/---

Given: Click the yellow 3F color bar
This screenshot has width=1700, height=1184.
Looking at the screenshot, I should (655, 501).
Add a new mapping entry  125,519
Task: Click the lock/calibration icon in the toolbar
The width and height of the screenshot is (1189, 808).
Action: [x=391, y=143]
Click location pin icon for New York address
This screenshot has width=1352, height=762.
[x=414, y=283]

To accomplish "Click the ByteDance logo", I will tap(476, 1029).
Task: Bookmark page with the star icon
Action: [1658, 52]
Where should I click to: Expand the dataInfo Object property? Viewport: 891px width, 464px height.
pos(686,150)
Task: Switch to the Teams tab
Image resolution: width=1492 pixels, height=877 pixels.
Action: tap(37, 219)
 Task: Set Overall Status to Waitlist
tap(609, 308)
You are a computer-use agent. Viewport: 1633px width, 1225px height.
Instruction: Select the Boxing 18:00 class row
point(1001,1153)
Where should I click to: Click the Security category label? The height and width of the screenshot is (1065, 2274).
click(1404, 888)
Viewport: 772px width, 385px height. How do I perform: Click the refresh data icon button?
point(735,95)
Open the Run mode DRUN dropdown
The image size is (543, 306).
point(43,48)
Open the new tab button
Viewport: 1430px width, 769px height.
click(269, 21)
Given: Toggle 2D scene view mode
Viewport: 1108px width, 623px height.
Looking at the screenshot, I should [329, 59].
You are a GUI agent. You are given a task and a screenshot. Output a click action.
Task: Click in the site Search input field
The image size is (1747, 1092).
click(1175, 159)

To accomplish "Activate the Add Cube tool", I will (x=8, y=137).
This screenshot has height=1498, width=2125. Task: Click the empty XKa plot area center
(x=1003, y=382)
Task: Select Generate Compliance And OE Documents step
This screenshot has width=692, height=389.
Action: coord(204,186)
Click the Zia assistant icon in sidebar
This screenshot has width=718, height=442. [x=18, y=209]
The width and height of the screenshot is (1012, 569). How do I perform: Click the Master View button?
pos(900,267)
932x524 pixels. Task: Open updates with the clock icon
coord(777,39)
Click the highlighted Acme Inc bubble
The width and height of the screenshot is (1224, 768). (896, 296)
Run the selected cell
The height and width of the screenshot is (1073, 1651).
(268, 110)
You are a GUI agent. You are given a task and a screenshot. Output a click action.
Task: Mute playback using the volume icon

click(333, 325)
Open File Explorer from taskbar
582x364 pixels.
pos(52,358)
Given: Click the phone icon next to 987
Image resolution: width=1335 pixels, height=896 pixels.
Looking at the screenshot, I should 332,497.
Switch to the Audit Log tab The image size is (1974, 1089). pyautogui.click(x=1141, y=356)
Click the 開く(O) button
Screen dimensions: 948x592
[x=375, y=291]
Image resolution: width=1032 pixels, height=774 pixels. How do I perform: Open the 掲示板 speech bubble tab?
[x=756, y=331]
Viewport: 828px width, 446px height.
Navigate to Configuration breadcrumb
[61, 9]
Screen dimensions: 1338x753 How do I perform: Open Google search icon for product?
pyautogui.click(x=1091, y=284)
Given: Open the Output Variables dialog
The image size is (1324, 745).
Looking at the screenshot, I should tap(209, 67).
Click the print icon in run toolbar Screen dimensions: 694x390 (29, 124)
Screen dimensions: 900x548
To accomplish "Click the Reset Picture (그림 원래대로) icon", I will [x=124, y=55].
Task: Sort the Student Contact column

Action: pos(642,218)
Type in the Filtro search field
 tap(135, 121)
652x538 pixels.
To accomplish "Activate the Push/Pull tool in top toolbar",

\---

▶ YOUR OBJECTIVE:
Find how many of the lines above have the word "toolbar" in them. State only that number.

▶ RESPONSE BELOW:
3